Items from a data source
------------------------
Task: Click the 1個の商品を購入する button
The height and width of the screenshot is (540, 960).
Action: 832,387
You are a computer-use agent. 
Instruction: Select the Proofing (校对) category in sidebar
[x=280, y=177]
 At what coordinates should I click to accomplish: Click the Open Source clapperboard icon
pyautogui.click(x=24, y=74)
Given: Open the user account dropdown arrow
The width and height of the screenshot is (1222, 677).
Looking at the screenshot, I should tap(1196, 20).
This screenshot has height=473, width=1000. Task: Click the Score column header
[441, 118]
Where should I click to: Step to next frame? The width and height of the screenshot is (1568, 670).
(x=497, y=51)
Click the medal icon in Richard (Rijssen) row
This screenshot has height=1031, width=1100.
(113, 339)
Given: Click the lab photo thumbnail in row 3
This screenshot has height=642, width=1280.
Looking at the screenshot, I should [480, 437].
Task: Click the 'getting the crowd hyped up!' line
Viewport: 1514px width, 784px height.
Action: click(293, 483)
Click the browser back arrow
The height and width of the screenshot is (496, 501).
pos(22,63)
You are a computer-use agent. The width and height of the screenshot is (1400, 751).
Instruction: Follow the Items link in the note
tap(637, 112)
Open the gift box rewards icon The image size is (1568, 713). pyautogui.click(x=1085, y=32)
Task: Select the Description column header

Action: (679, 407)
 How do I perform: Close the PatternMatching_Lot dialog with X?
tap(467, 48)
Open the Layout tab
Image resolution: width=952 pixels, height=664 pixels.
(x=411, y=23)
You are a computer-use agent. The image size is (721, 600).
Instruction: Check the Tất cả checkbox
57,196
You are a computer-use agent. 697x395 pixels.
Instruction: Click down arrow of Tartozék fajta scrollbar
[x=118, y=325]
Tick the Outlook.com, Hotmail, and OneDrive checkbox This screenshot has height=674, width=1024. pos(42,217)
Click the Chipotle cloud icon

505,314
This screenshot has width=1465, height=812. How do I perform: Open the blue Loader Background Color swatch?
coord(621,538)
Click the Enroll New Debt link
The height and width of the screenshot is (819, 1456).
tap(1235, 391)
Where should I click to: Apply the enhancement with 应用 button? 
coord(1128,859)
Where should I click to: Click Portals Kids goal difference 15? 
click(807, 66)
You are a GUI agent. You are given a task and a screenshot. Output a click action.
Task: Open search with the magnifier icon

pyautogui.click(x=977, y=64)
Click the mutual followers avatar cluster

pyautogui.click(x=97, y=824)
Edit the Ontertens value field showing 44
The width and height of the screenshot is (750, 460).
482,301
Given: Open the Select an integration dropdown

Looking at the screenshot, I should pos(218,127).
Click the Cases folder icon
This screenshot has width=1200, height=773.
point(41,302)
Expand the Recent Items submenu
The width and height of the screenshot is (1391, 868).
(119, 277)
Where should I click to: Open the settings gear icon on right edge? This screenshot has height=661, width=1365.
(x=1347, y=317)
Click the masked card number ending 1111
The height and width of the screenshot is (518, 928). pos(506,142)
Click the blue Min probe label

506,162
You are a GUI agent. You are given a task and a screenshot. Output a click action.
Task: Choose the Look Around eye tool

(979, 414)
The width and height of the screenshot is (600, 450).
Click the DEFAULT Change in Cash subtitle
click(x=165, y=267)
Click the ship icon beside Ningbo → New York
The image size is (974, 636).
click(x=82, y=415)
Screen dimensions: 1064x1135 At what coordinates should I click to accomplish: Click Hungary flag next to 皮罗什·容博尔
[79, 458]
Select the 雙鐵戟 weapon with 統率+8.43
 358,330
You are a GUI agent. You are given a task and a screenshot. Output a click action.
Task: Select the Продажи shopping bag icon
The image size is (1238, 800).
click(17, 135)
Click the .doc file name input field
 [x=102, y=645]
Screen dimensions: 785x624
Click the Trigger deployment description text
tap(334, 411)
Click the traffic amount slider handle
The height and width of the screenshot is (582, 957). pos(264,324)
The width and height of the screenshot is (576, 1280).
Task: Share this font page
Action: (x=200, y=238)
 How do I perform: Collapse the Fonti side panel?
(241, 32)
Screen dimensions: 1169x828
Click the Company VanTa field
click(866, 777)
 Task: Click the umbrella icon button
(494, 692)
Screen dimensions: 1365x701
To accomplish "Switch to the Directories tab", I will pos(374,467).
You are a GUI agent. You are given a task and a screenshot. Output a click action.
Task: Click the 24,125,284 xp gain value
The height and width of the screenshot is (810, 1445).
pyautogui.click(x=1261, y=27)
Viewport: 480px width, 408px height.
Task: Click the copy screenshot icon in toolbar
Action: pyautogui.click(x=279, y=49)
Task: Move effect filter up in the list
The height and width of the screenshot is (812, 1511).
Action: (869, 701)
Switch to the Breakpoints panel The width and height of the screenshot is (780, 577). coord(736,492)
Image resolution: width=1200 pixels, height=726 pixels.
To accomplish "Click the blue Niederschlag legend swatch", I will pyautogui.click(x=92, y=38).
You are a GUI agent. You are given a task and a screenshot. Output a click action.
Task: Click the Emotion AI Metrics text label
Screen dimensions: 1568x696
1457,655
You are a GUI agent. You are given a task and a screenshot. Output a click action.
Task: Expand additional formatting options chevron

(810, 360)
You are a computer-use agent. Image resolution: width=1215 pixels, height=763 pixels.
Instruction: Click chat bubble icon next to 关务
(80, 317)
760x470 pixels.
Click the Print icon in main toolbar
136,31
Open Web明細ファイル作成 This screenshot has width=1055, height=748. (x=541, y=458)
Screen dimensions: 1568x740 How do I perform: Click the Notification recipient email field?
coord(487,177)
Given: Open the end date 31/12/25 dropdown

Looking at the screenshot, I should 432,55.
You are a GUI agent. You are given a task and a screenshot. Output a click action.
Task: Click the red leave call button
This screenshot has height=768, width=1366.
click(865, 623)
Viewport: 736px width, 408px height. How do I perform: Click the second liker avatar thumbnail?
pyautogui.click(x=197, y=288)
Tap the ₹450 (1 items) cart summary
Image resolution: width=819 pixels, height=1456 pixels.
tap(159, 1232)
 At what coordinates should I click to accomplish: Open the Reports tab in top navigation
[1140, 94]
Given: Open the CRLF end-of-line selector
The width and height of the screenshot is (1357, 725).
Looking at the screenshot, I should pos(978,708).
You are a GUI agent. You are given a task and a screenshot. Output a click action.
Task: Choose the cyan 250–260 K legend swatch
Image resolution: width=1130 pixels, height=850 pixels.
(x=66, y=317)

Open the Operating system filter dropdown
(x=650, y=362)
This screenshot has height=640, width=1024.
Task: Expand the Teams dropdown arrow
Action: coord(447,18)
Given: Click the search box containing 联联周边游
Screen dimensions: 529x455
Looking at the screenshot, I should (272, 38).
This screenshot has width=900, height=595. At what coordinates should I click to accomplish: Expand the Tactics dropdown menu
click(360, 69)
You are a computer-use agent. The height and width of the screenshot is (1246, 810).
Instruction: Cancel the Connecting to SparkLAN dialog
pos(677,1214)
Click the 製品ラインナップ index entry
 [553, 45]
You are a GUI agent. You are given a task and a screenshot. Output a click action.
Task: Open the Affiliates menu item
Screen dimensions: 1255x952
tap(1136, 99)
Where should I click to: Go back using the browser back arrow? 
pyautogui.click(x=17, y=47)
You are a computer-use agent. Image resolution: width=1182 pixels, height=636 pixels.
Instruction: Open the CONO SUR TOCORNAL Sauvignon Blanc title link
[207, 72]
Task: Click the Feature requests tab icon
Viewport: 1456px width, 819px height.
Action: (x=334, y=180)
------------------------
- **Exercise brief**
Using the data above, return each line exactly as written.

- **Response**
Task: Click the 1個の商品を購入する button
The height and width of the screenshot is (540, 960).
Action: 832,387
You are a computer-use agent. 
Instruction: Select the Proofing (校对) category in sidebar
[x=280, y=177]
 At what coordinates should I click to accomplish: Click the Open Source clapperboard icon
pyautogui.click(x=24, y=74)
Given: Open the user account dropdown arrow
The width and height of the screenshot is (1222, 677).
Looking at the screenshot, I should tap(1196, 20).
This screenshot has height=473, width=1000. Task: Click the Score column header
[441, 118]
Where should I click to: Step to next frame? The width and height of the screenshot is (1568, 670).
(x=497, y=51)
Click the medal icon in Richard (Rijssen) row
This screenshot has height=1031, width=1100.
(113, 339)
Given: Click the lab photo thumbnail in row 3
This screenshot has height=642, width=1280.
Looking at the screenshot, I should [480, 437].
Task: Click the 'getting the crowd hyped up!' line
Viewport: 1514px width, 784px height.
Action: click(293, 483)
Click the browser back arrow
The height and width of the screenshot is (496, 501).
pos(22,63)
You are a computer-use agent. The width and height of the screenshot is (1400, 751).
Instruction: Follow the Items link in the note
tap(637, 112)
Open the gift box rewards icon The image size is (1568, 713). pyautogui.click(x=1085, y=32)
Task: Select the Description column header

Action: (679, 407)
 How do I perform: Close the PatternMatching_Lot dialog with X?
tap(467, 48)
Open the Layout tab
Image resolution: width=952 pixels, height=664 pixels.
(x=411, y=23)
You are a computer-use agent. The image size is (721, 600).
Instruction: Check the Tất cả checkbox
57,196
You are a computer-use agent. 697x395 pixels.
Instruction: Click down arrow of Tartozék fajta scrollbar
[x=118, y=325]
Tick the Outlook.com, Hotmail, and OneDrive checkbox This screenshot has height=674, width=1024. pos(42,217)
Click the Chipotle cloud icon

505,314
This screenshot has width=1465, height=812. How do I perform: Open the blue Loader Background Color swatch?
coord(621,538)
Click the Enroll New Debt link
The height and width of the screenshot is (819, 1456).
tap(1235, 391)
Where should I click to: Apply the enhancement with 应用 button? 
coord(1128,859)
Where should I click to: Click Portals Kids goal difference 15? 
click(807, 66)
You are a GUI agent. You are given a task and a screenshot. Output a click action.
Task: Open search with the magnifier icon

pyautogui.click(x=977, y=64)
Click the mutual followers avatar cluster

pyautogui.click(x=97, y=824)
Edit the Ontertens value field showing 44
The width and height of the screenshot is (750, 460).
482,301
Given: Open the Select an integration dropdown

Looking at the screenshot, I should pos(218,127).
Click the Cases folder icon
This screenshot has width=1200, height=773.
point(41,302)
Expand the Recent Items submenu
The width and height of the screenshot is (1391, 868).
(119, 277)
Where should I click to: Open the settings gear icon on right edge? This screenshot has height=661, width=1365.
(x=1347, y=317)
Click the masked card number ending 1111
The height and width of the screenshot is (518, 928). pos(506,142)
Click the blue Min probe label

506,162
You are a GUI agent. You are given a task and a screenshot. Output a click action.
Task: Choose the Look Around eye tool

(979, 414)
The width and height of the screenshot is (600, 450).
Click the DEFAULT Change in Cash subtitle
click(x=165, y=267)
Click the ship icon beside Ningbo → New York
The image size is (974, 636).
click(x=82, y=415)
Screen dimensions: 1064x1135 At what coordinates should I click to accomplish: Click Hungary flag next to 皮罗什·容博尔
[79, 458]
Select the 雙鐵戟 weapon with 統率+8.43
 358,330
You are a GUI agent. You are given a task and a screenshot. Output a click action.
Task: Select the Продажи shopping bag icon
The image size is (1238, 800).
click(17, 135)
Click the .doc file name input field
 [x=102, y=645]
Screen dimensions: 785x624
Click the Trigger deployment description text
tap(334, 411)
Click the traffic amount slider handle
The height and width of the screenshot is (582, 957). pos(264,324)
The width and height of the screenshot is (576, 1280).
Task: Share this font page
Action: (x=200, y=238)
 How do I perform: Collapse the Fonti side panel?
(241, 32)
Screen dimensions: 1169x828
Click the Company VanTa field
click(866, 777)
 Task: Click the umbrella icon button
(494, 692)
Screen dimensions: 1365x701
To accomplish "Switch to the Directories tab", I will pos(374,467).
You are a GUI agent. You are given a task and a screenshot. Output a click action.
Task: Click the 24,125,284 xp gain value
The height and width of the screenshot is (810, 1445).
pyautogui.click(x=1261, y=27)
Viewport: 480px width, 408px height.
Task: Click the copy screenshot icon in toolbar
Action: pyautogui.click(x=279, y=49)
Task: Move effect filter up in the list
The height and width of the screenshot is (812, 1511).
Action: (869, 701)
Switch to the Breakpoints panel The width and height of the screenshot is (780, 577). coord(736,492)
Image resolution: width=1200 pixels, height=726 pixels.
To accomplish "Click the blue Niederschlag legend swatch", I will pyautogui.click(x=92, y=38).
You are a GUI agent. You are given a task and a screenshot. Output a click action.
Task: Click the Emotion AI Metrics text label
Screen dimensions: 1568x696
1457,655
You are a GUI agent. You are given a task and a screenshot. Output a click action.
Task: Expand additional formatting options chevron

(810, 360)
You are a computer-use agent. Image resolution: width=1215 pixels, height=763 pixels.
Instruction: Click chat bubble icon next to 关务
(80, 317)
760x470 pixels.
Click the Print icon in main toolbar
136,31
Open Web明細ファイル作成 This screenshot has width=1055, height=748. (x=541, y=458)
Screen dimensions: 1568x740 How do I perform: Click the Notification recipient email field?
coord(487,177)
Given: Open the end date 31/12/25 dropdown

Looking at the screenshot, I should 432,55.
You are a GUI agent. You are given a task and a screenshot. Output a click action.
Task: Click the red leave call button
This screenshot has height=768, width=1366.
click(865, 623)
Viewport: 736px width, 408px height. How do I perform: Click the second liker avatar thumbnail?
pyautogui.click(x=197, y=288)
Tap the ₹450 (1 items) cart summary
Image resolution: width=819 pixels, height=1456 pixels.
tap(159, 1232)
 At what coordinates should I click to accomplish: Open the Reports tab in top navigation
[1140, 94]
Given: Open the CRLF end-of-line selector
The width and height of the screenshot is (1357, 725).
Looking at the screenshot, I should pos(978,708).
You are a GUI agent. You are given a task and a screenshot. Output a click action.
Task: Choose the cyan 250–260 K legend swatch
Image resolution: width=1130 pixels, height=850 pixels.
(x=66, y=317)

Open the Operating system filter dropdown
(x=650, y=362)
This screenshot has height=640, width=1024.
Task: Expand the Teams dropdown arrow
Action: coord(447,18)
Given: Click the search box containing 联联周边游
Screen dimensions: 529x455
Looking at the screenshot, I should (272, 38).
This screenshot has width=900, height=595. At what coordinates should I click to accomplish: Expand the Tactics dropdown menu
click(360, 69)
You are a computer-use agent. The height and width of the screenshot is (1246, 810).
Instruction: Cancel the Connecting to SparkLAN dialog
pos(677,1214)
Click the 製品ラインナップ index entry
 [553, 45]
You are a GUI agent. You are given a task and a screenshot. Output a click action.
Task: Open the Affiliates menu item
Screen dimensions: 1255x952
tap(1136, 99)
Where should I click to: Go back using the browser back arrow? 
pyautogui.click(x=17, y=47)
You are a computer-use agent. Image resolution: width=1182 pixels, height=636 pixels.
Instruction: Open the CONO SUR TOCORNAL Sauvignon Blanc title link
[207, 72]
Task: Click the Feature requests tab icon
Viewport: 1456px width, 819px height.
Action: (x=334, y=180)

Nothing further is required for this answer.